Beim Deutschen Städtetag in Köln werden die reisefreudigen OBs gern gesehen, wie Jens Metzger, einer der Sprecher, erläutert. "Wer bei der Wirtschaftsförderung nicht den Anschluss verlieren will, muss sein Marketing international ausrichten", betont der 29-Jährige. "Die Unternehmen denken bei der Wahl neuer Standorte schließlich auch über Staatsgrenzen hinweg."
Für Franz-Reinhard Habbel (52), Sprecher des Deutschen Städte- und Gemeindebundes, sollten Auslandsaktivitäten der Stadtoberhäupter und Wirtschaftsförderer sogar eine Selbstverständlichkeit sein. "Gerade in der modernen, internetgetriebenen Ökonomie muss man über persönliche Kontakte Vertrauen vermitteln", glaubt er. "Das schafft keiner, indem er nur Briefe schreibt oder E-Mails versendet."
Eine Erkenntnis, die sich allerdings noch nicht überall durchgesetzt hat. Beispiel Leverkusen: Dort beklagt sich Bernhard Marewski, der stellvertretende Aufsichtsratsvorsitzende der Wirtschaftsförderungsgesellschaft, schon seit Jahren über mangelndes Interesse von Unternehmen und Politik an Leverkusens Partnergemeinde Oulu. Die 600 Kilometer nördlich von Helsinki liegende finnische Stadt beherbergt unter anderem die Entwicklungsabteilung des Telekommunikationsriesen Nokia und verfügt über enormes wirtschaftliches Potenzial. "Einen Innovationspark, wie wir ihn gerade erst entwickeln, hatten die schon vor 20 Jahren", klagt CDU-Ratsherr Marewski, der erstklassige Kontakte nach Oulu besitzt und sich dafür stark macht, von den Erfahrungen der Finnen zu lernen. "Meist leider vergeblich", wie er sagt.
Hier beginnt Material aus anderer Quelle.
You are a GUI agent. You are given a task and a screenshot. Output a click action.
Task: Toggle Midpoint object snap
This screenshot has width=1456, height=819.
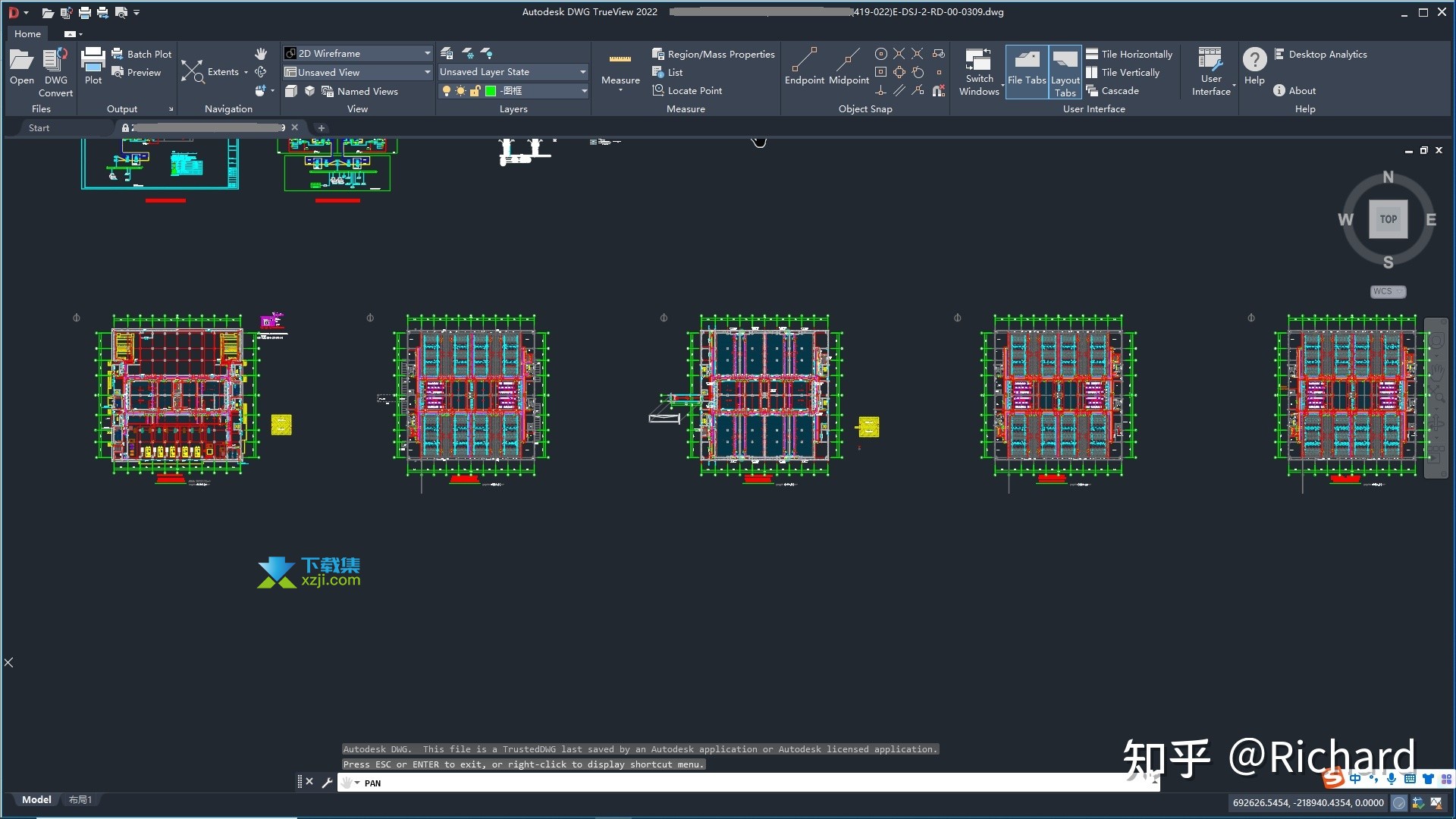[849, 67]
Gemeindebund-Sprecher Habbel schlägt die Hände über dem Kopf zusammen, wenn er so etwas hört. "Da lässt man hervorragende Möglichkeiten einfach brachliegen - das ist schlicht fatal."
Auslandskontakte, Dienstreisen - für Eberhard Kanski (41) vom Bund der Steuerzahler alles begrüßenswert, so lange es wirklich um Wirtschaftsförderung geht. "Alibi-Reisen mit großen Delegationen ohne Fachleute" müssen seiner Auffassung nach jedoch aufgedeckt und angeprangert werden. Wenn wie im vergangenen Jahr in Remscheid "eine Delegation von Stadt und Stadtwerken nach Norwegen fliegt, um zu sehen, wie dort Erdgas gewonnen wird, ist das Polit-Tourismus. Da hätte ein einziger Vertreter ausgereicht", sagt Kanski. "Dagegen wehren wir uns."
Auch Joachim Erwin hat wegen seiner Vielfliegerei schon herbe Kritik einstecken müssen. "Ich habe dafür fast vollständig auf meinen Privaturlaub verzichtet", pflegt der OB solche Vorwürfe zu kontern. "Das kommt doch meist alles von der Opposition. Und die soll froh sein, dass ich nicht jeden Tag an meinem Schreibtisch sitze - sonst hätte sie es doch noch viel schwerer."